- _Given passage_
::::::::::
The blanket of clouds over Fenway Park turned an evening shade of blue Monday as the hockey players who’d taken over the field emerged from the dugouts for the final period of the 2023 NHL Winter Classic.
The home team emerged with more of its season-long magic, two third-period goals from Jake DeBrusk erasing an early deficit to win, 2-1, and secure the Bruins’ 29th win when the Penguins’ final, frantic goal came after time had expired.
An appropriate dose of magic on an overall magical day. Slushy ice, strange sight lines, unseasonable warmth, and occasional sloppy play notwithstanding.
“You don’t grow up thinking you’re going to play a hockey game at Fenway Park,” said Weymouth’s Charlie Coyle, a teenage spectator at the Bruins’ other 13 years ago. “To do that was really special. We’re all going to want to do that over and over again, but you don’t know when the next one is, if ever.
“Once the game is over, you can breathe again, and really take it in.”
Advertisement
From the outset, it was clear this was one of those different Boston sports days, the kind people talk about and remember for years. From the kids who tearfully tore open their tickets on Christmas morning to the grown men and women who clogged the entrances of area bars and restaurants long before the 2:30 p.m. puck drop, they created a sea of black and gold dense enough to swamp the familiar red, white, and blue of Fenway Park.
The Winter Classic is not the stop-the-presses novelty it once was, the natural byproduct of repetition and the all-too-human penchant of becoming jaded. The weeklong buildup didn’t feel quite so electric, the pregame hype not quite reaching the fever pitch of Winter Classics past. But make no mistake: This is still a big-time event, filled with wonder and joy. A moment for the NHL to honor not only the outdoor pond hockey roots of its game, but with this particular setting, enjoy a nostalgic crossover with baseball.
Advertisement
The league outdid itself Monday.

“Just a storied park, and so proud of the guys, especially for our fans to get a win,” Nick Foligno said after his first Winter Classic experience. “These are the moments you remember, the things you cherish. . . . I will look back at this as one of the best memories of my career.”
There the Bruins were, stepping off the team bus single file, wearing throwback Red Sox baseball uniforms that coach Jim Montgomery perfectly described as “like ‘Field of Dreams’ and a combination of ‘Eight Men Out.’ ”
“We thought it was a perfect idea — to acknowledge all the history of Fenway and the Sox, to wear those,” captain Patrice Bergeron said.
With wooden bats slung over their shoulders and turn-of-the-century leather mitts on their hands, the team made its way into the bowels of one of baseball’s storied treasures, making their temporary home right alongside the ghost of Ted Williams and a century of Red Sox inside their locker room.
In true Boston sports fan spirit, there were angry reminders issued to Red Sox owner John Henry — also the owner of the visiting Penguins, and of Boston Globe Media Partners — that it’s not OK to spend like it’s years past, exposed by a particularly on-point fan outside who greeted him with a plea: “Pay Raffy. Pay anyone.”
::::::::::
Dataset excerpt
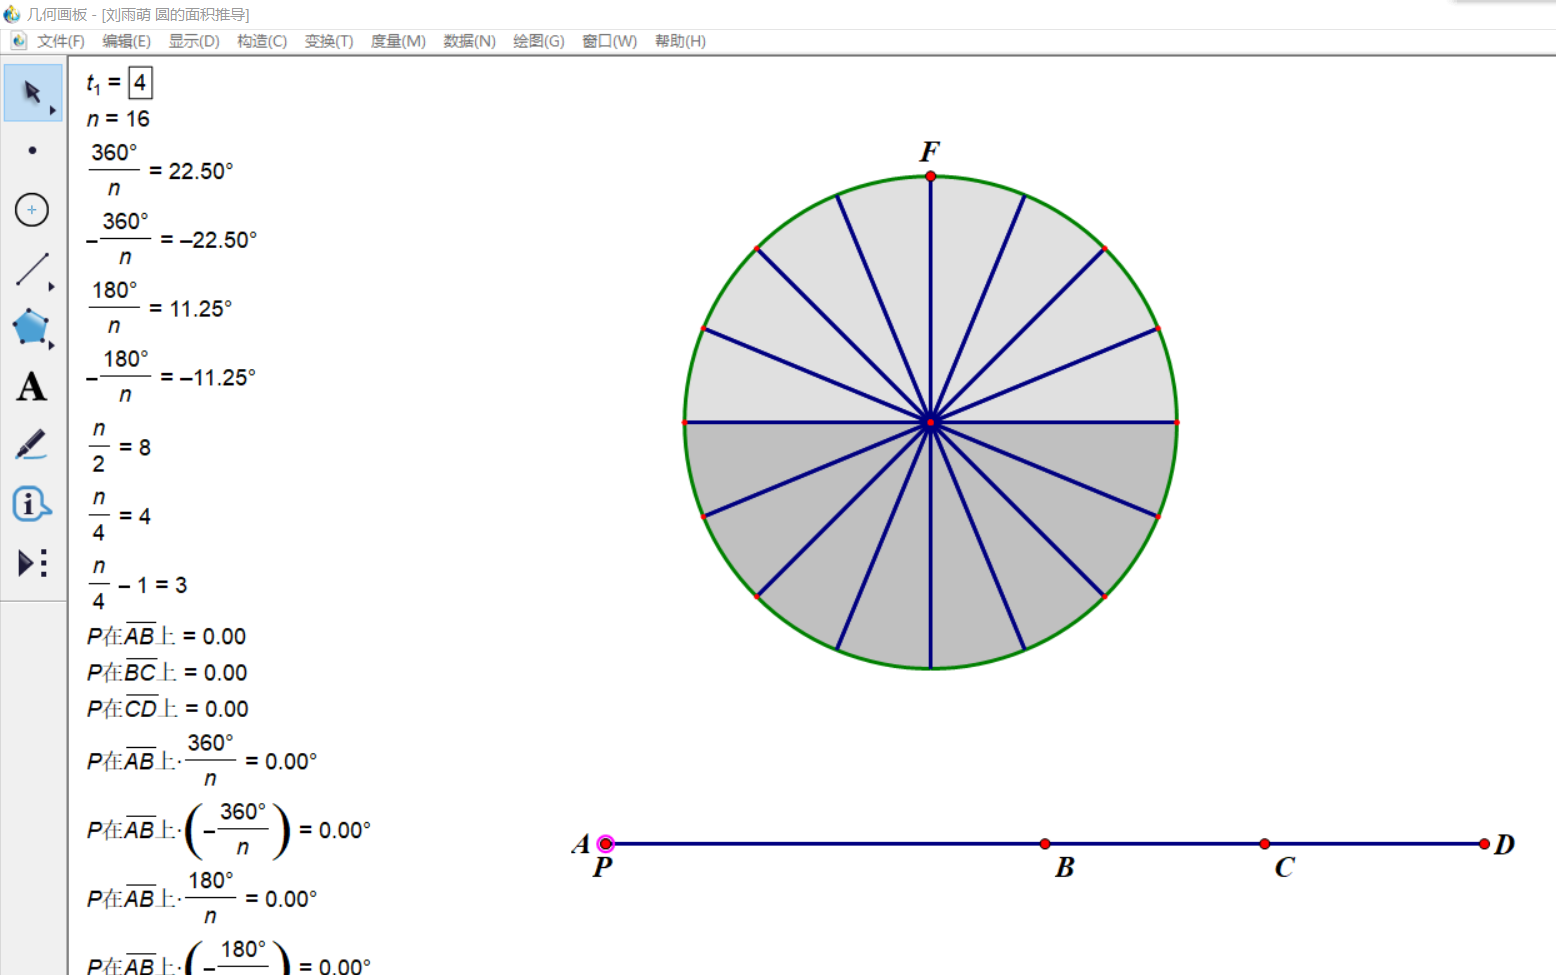Click the t1 parameter value box
Viewport: 1556px width, 975px height.
coord(140,83)
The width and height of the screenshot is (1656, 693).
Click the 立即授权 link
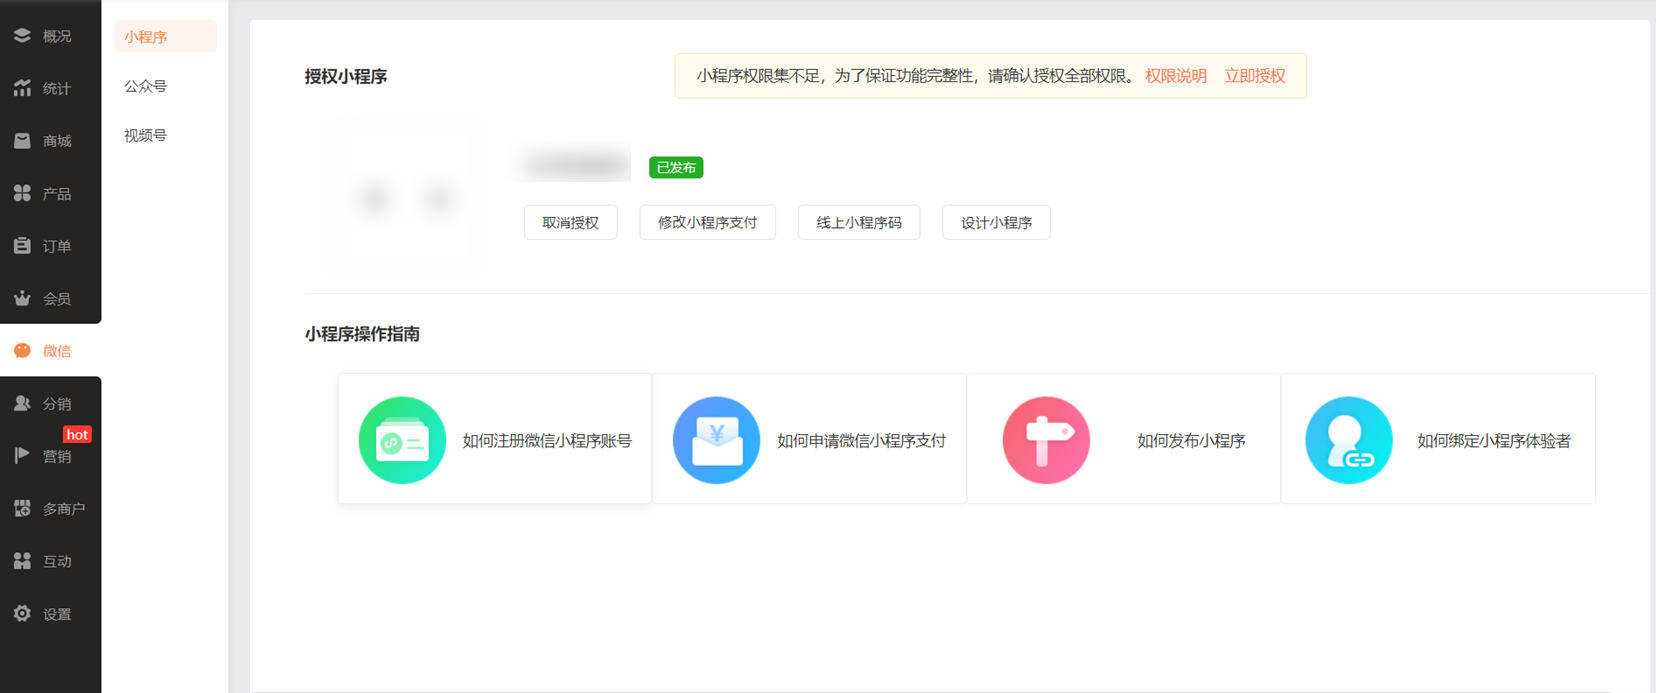click(x=1255, y=76)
::::::::::
- _What is asked_
- 1) In the Winter Classic article, change "Slushy ice" to "Soft ice" and write out the passage from "The home team" to "is, if ever.".
- 2) Name every person the Winter Classic article quotes by name.
- 3) Summarize the Winter Classic article in two sentences.

- _Solution list_
- 1)
The home team emerged with more of its season-long magic, two third-period goals from Jake DeBrusk erasing an early deficit to win, 2-1, and secure the Bruins’ 29th win when the Penguins’ final, frantic goal came after time had expired.
An appropriate dose of magic on an overall magical day. Soft ice, strange sight lines, unseasonable warmth, and occasional sloppy play notwithstanding.
“You don’t grow up thinking you’re going to play a hockey game at Fenway Park,” said Weymouth’s Charlie Coyle, a teenage spectator at the Bruins’ other 13 years ago. “To do that was really special. We’re all going to want to do that over and over again, but you don’t know when the next one is, if ever.

- 2)
Charlie Coyle
Nick Foligno
Jim Montgomery
Patrice Bergeron

- 3) The Bruins beat the Penguins 2-1 in the 2023 NHL Winter Classic at Fenway Park, with Jake DeBrusk scoring twice in the third period to erase an early deficit. Although the buildup felt less electric than at past Winter Classics, players called the day special, and the Bruins arrived in throwback Red Sox uniforms to honor the history of Fenway and the Sox.